Tcoolant: Ambient temperature. The resulting temperature dynamics are governed by an energy balance [°C].
m: Mass of the converter [kg].
c: Specific heat capacity [J/(kg·K)].
So, the rate of rise in the case temperature is the net heat input (power loss minus convective loss) divided by the thermal capacitance, mc. In other words, as the converter operates, the lost power, Ploss, appears as an internal heat source that raises the case/junction temperature, and this heat is carried away by convection to the ambient surroundings. This model thus explicitly links electrical losses to temperature rise, allowing the simulation to track the converter’s temperature response under load.
Figure 22 shows the battery temperature.
The battery pack’s thermal response under the WLTP driving cycle is seen as a slow, monotonic temperature rise. In the simulation results, the cell/pack temperature starts near ambient (≈approximately 25 °C) and gradually increases to just over 30 °C by the end of the cycle. The smooth, gentle rise implies that during driving, the battery generates heat (from internal resistance losses) roughly at the same time it sheds heat to the environment, so the pack temperature increases slowly. In short, under WLTP load, the battery warms up by only a few degrees, indicating moderate thermal stress rather than any runaway heating.
Figure 23 shows the battery SOC based on the WLTP test procedure.
The state-of-charge (SOC) profiles further illustrate the vehicle’s energy flows. When the battery begins at full charge (red plot), its SOC stays essentially flat during steady driving, rising only slightly during braking phases when regenerative braking feeds a bit of energy back into the pack. By contrast, when the battery starts at 70% SOC, although the battery’s SOC declines quickly at first due to the sudden power demand from the motor during the start phase, the curve shows a clear upward trend over the cycle. The engine–generator’s operation causes this behavior: as the ICE runs, it can drive the generator to charge the battery, causing the SOC to climb.

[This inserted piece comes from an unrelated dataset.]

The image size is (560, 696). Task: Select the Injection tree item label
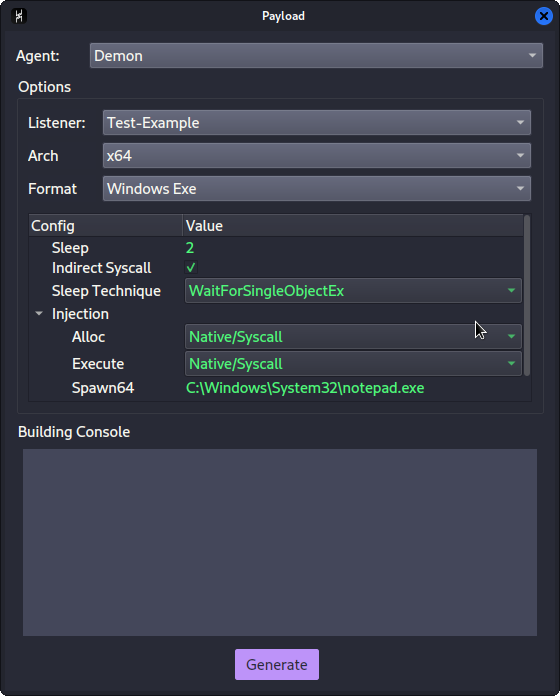(80, 314)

In the present S–P HEV, this means that with an initial 70% SOC, the ICE-propelled generator injects current into the pack and noticeably increases SOC, whereas a fully charged pack has little headroom and only sees small bumps from regen. These SOC trends match the expected thermal–electric dynamics: regen adds minor SOC during braking, and the ICE can charge the battery when it is not already full (as seen by the SOC rise in the 70% case).
3.5. CO2 Emission Reduction
For CO2 emissions, we use 2.62 kg of CO2 per liter of diesel burned. Thus, under WLTP combined, the conventional van emits 10.732 × 26.2 = 281.2 g/km, while the HEV emits 7.473 × 26.2 = 195.8 g/km—a reduction of 85.4 g/km. Similar reductions occur in other cycles: FTP-75 CO2 drops from 363.9 to 261.1 g/km (−102.8 g/km), WLTP 3b from 221.5 to 165.2 (−56.4), and HWFET from 208.4 to 157.4 (−51.0). These correspond to roughly 24–30% lower tailpipe CO2 in the hybrid mode. Overall, the CO2 emissions were reduced by an average of 76.8 g/km.
Each liter of diesel avoided saves approximately 2.62 kg of CO2. In practical terms, the ~3.26 L/100 km fuel savings on the WLTP cycle corresponds to ~8.54 kg CO2 avoided per 100 km (85.4 g/km). For a delivery van running ~200 km per day, this translates to ~17 kg of CO2 saved per day, or roughly 4–5 tons per year (assuming around 250 operating days) per vehicle. The hybrid’s efficiency gain also implies significantly lower NOx and particulate emissions since the engine runs less and at a more optimal load, and regenerative braking recovers energy that would otherwise be lost. In dense urban delivery scenarios—characterized by frequent stops and low-speed travel—the HEV’s electric drive dominates, so these percentage savings often grow even larger in practice. Thus, the PSO PID-tuned hybrid Crafter would substantially reduce greenhouse gas emissions and fuel costs in urban logistics, aiding compliance with environmental targets and improving city air quality. Overall, our analysis shows that the HEV conversion significantly reduces CO2 per kilometer while extending range, outcomes that are crucial for sustainable delivery operations.